まずい。思った以上に浸蝕のスピードが速い。
すでにカーゼルス伯爵の意識の半分以上が剣に取り込まれつつある。
早くカーゼルス伯爵から呪剣を離さないと、伯爵が死んでしまう。
「キャア!!」
僕が対策を考えていると、アプラスさんの悲鳴が上がった。
カーゼルス伯爵が呪剣を大きく掲げている。
その目の前にいたのアプラスさんだ。
カーゼルス伯爵にほとんど意識はない。
瞳も半ば白目を剥き、アプラスさんの声が聞こえているかどうかも怪しい。
このままでは、カーゼルス伯爵がアプラスさんを殺しかねない。
僕は雪の道を蹴る。
だが、その前に動くものの気配が、僕のすぐ側を通り抜けていった。
氷の鎧のような鱗を動かし、カーゼルス伯爵とアプラスさんの前に割って入ったのは、氷の大蛇――氷の精霊だ!!
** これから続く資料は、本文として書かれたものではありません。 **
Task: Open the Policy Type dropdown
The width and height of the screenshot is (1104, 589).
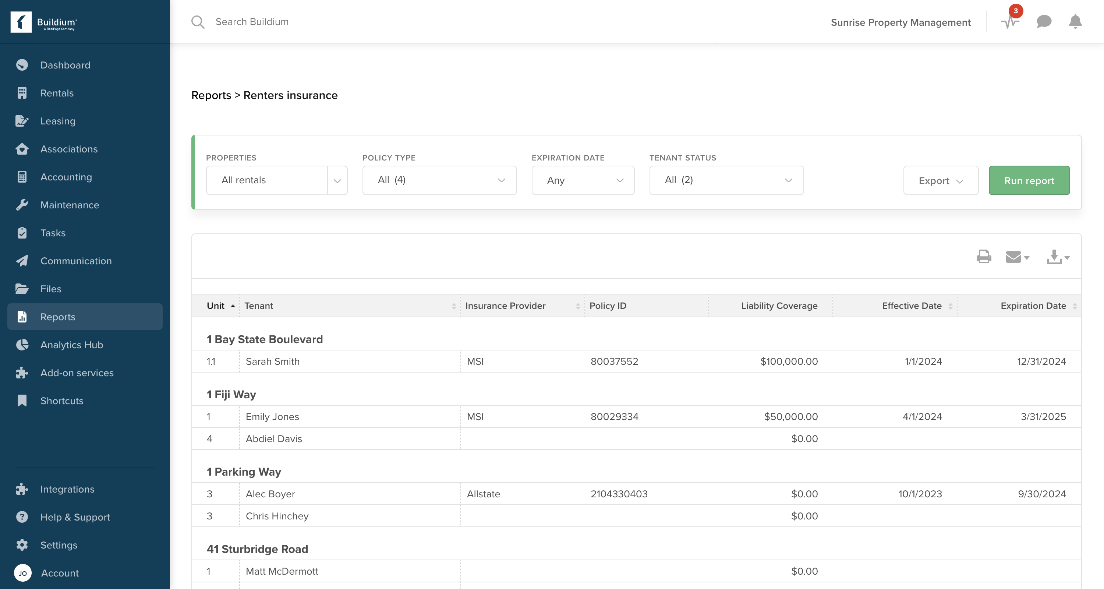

氷の精霊は明らかに自分の花嫁を守るように、呪剣を持ったカーゼルス伯爵の前に立ちはだかる。
「だめ……。ダメよ!!」
アプラスさんは叫ぶ。
そう。ダメだ! ダメなんだ。
カーゼルス伯爵が氷の精霊を傷付ければ、本当に大きな罪を犯すことになる。そうなれば本当にカーゼルス伯爵は神の怒りに触れる咎人となり、精霊人となる。
精霊は花嫁たるアプラスさんを守っただけなのだろうけど……。
「いや、待てよ」
それって何かおかしくないか?
花嫁っていう言葉で、印象が180度変わっているけど、精霊人はそもそも精霊に罰を与えられた人間のはずだ。
精霊が何故、罪を犯した人間を庇うんだ。
それが精霊なりの更生の方法。
いや、そもそも精霊というのは、人間に対して滅多に興味を示さない。
だからこそ、契約時において試練を課して魂の誠実さを計るのだ。己にふさわしいパートナーかどうかを見極めるために。
契約しているなら、精霊が契約者を守るのはわかる。
では、精霊と精霊人の関係はどうなのだ?
話を聞く限り、精霊人は精霊の知識を得た――言わば精霊の分身みたいなものだ。
精霊からすれば、いくらでも代えのきく人形でしかないのではないか。
なら、なんで氷の精霊は今アプラスさんを守ろうとしているのだろう。
「もしかして、氷の精霊……。君は――――」
そして次の瞬間、カーゼルス伯爵の凶刃は振り下ろされるのだった。